Guillermo del Toro durante la conferencia magistral que ofreció en el Festival de Cine de Guadalajara

Celebra el crecimiento del cine mexicano

GUADALAJARA (El Universal).— “No estoy aquí para pasear a los gemelitos. Quise venir una semana porque creo que lo único que deja uno de valor es un camino”, afirmó Guillermo del Toro ante los casi dos mil asistentes a su primera conferencia magistral del Festival Internacional de Cine de Guadalajara, anteanoche en su ciudad natal. Claro, también a los otros miles que siguieron las transmisiones.

Desenfadado, el director generó un ambiente de confianza en la Sala Plácido Domingo del Centro de las Artes Escénicas para que los jóvenes le preguntaran y pidieran consejos.

Aseguró que el éxito no está en tener una mentalidad positiva, sino en no dejarse vencer por todas las adversidades que se enfrentan en un país como el nuestro y que son muchas.

“Una vez que logras hacer cine en México puedes hacerlo en todos lados. Lo que no podemos esperar por voluntad histórica es que venga alguien del gobierno y nos rescate. Va a llegar Kalimán antes que alguien del gobierno”, bromeó.

Definió el cine como alquimia, esa práctica para transformar cualquier elemento en oro. “El cine se sostiene con fe, estilo y huevos o grandes ovarios…”.
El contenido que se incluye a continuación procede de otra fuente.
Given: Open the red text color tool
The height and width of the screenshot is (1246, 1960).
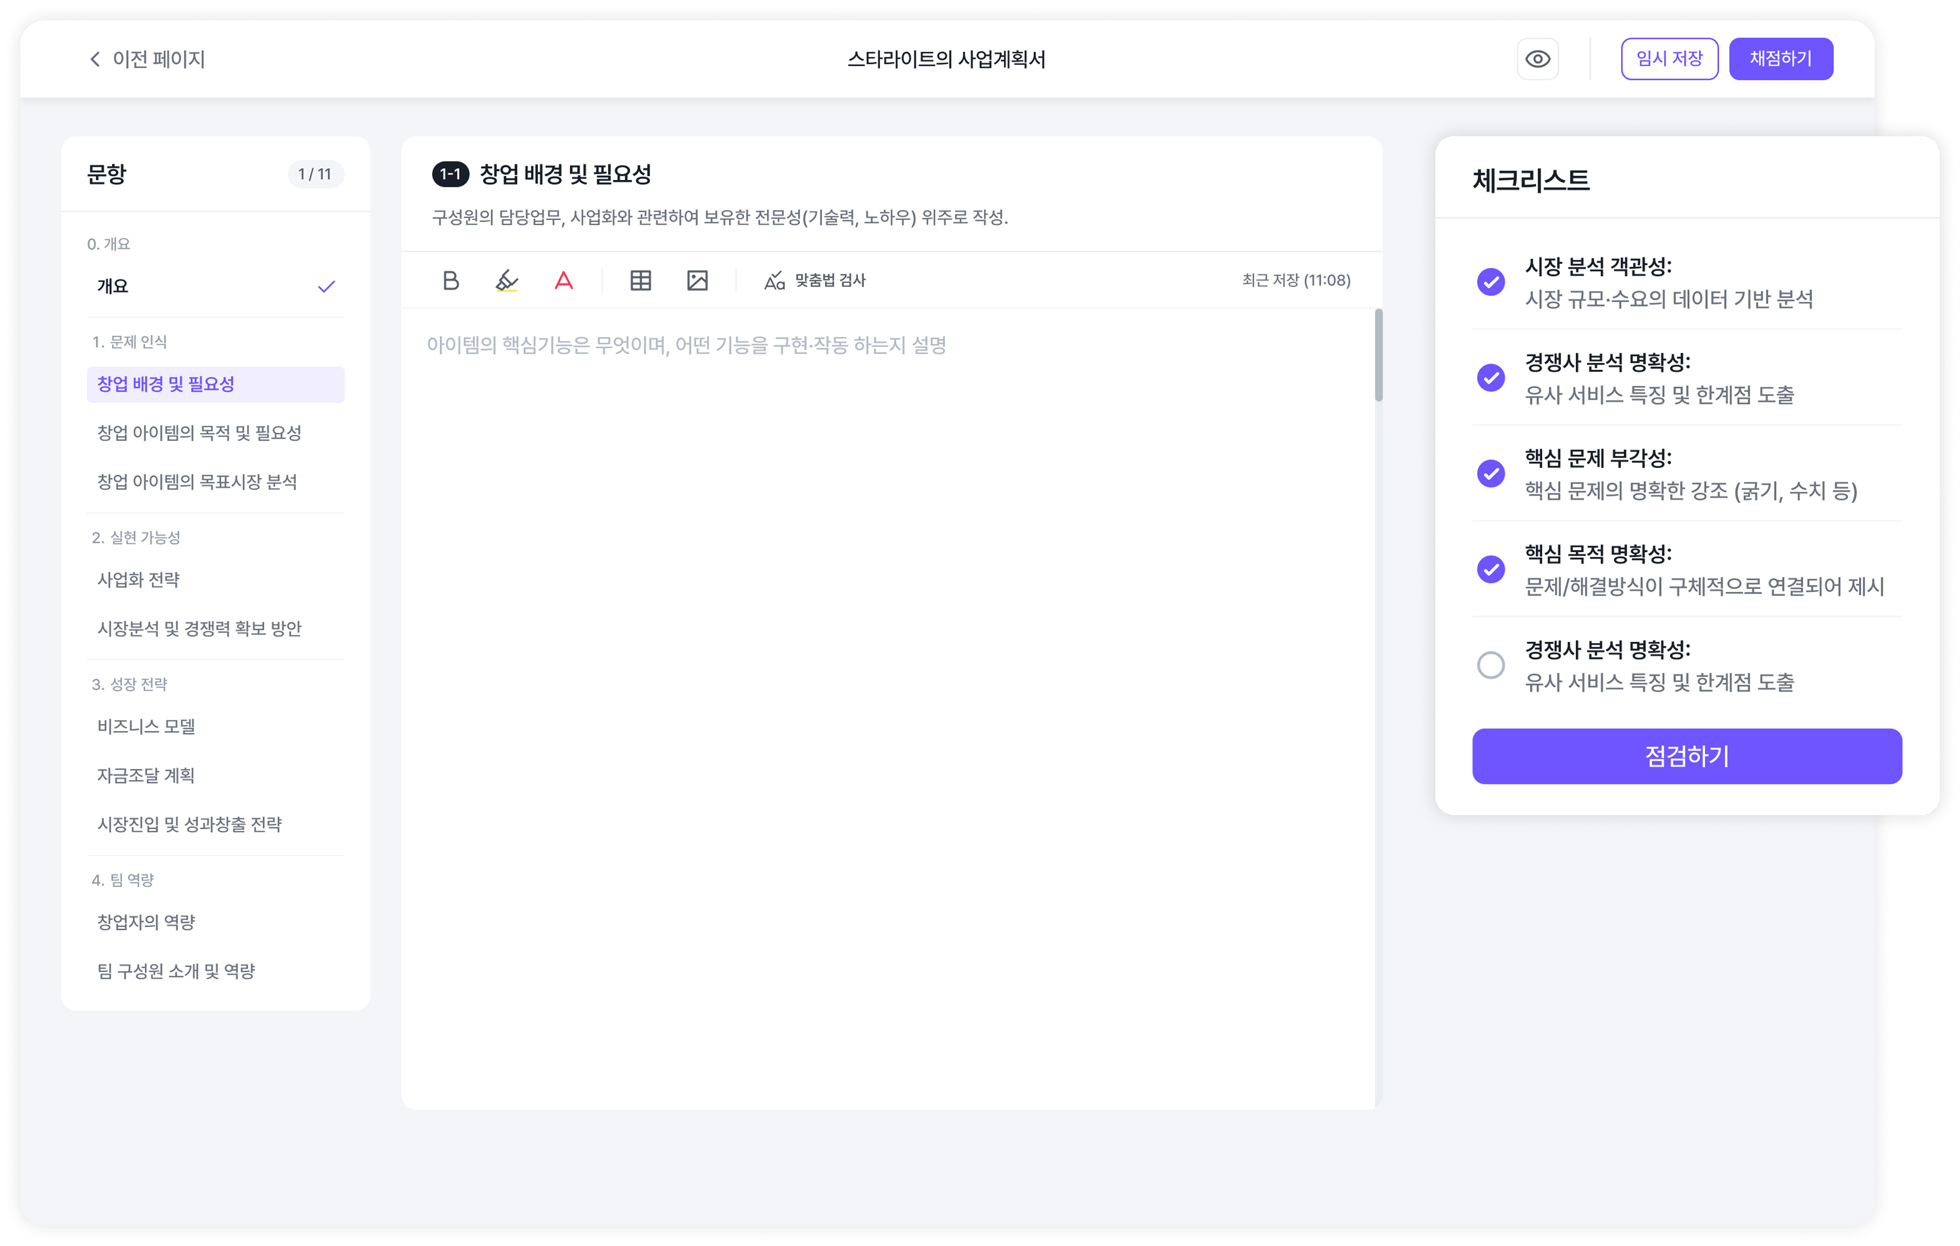Looking at the screenshot, I should coord(563,281).
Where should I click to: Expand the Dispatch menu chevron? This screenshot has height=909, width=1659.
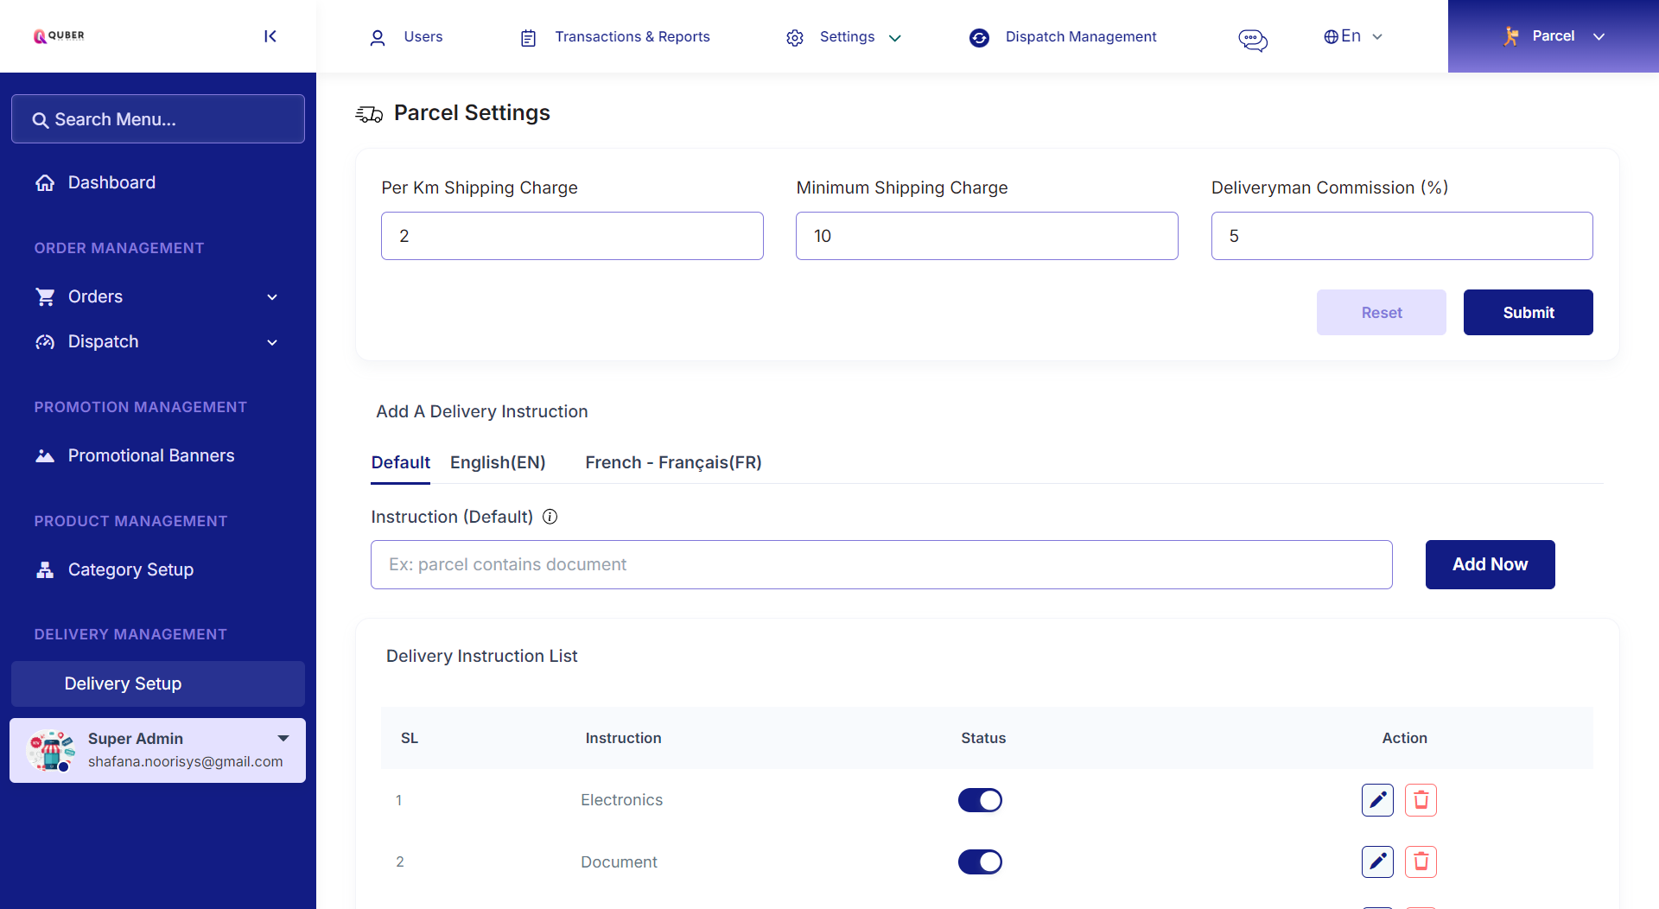pyautogui.click(x=272, y=342)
Señaló también que la persistencia y el esfuerzo tienen sus resultados. “Con el tiempo todo lo que hacemos pierde importancia, la neta; pero lo que hace uno, queda. Yo no sé quién es Robles Gil, pero puedo dar vuelta a la derecha; si dentro de 100 años ya nadie se acuerda de qué hice, pero dejé un camino donde alguien puede dar la vuelta a la derecha, ¡pues a toda ma..!”.

Un gran cambio

Pese a que el moderador del encuentro le señaló que el tiempo se estaba acabando, el cineasta se rehusó a abandonar el lugar hasta contestar la mayor cantidad posible de preguntas de los jóvenes, a los que narró cómo con los años la industria del cine ha cambiado para los mexicanos. “Cuando llegamos nosotros en los noventa y tantos era bien diferente la situación; me acuerdo que Guillermo Navarro fue a buscar quien lo representara como fotógrafo y le dijeron: ‘¿Para qué quiero un mexicano si ya tengo jardinero?’. Yo le dije: ‘Oye, ¿le llamaste cuando ganaste el Oscar? Deberías llamarle’”.

Una de las preguntas fue el significado de tener cuatro premios Óscar por “La forma del agua”. Del Toro señaló que, para empezar, el camino no fue sencillo y la muestra está en que en de 1997 a 2001 no filmó porque no podía hacer lo que quería.

“Lo importante es llegar al Óscar con una película descabellada, que es fiel a las mismas mafufadas a las que le soy fiel desde la primera”. Es con esta historia con la que Guillermo da un giro a su trabajo y así se lo dijo su amigo Felipe Cazals. “Me dijo: ‘Es la primera vez que sueltas el aire’. Es verdad, todas las demás películas tenían una inhalación tensa, triste. Y que pase a los 53 años, la neta, me da muchísimo más gusto porque si pasa en otro momento a veces te puede dejar maniaco”.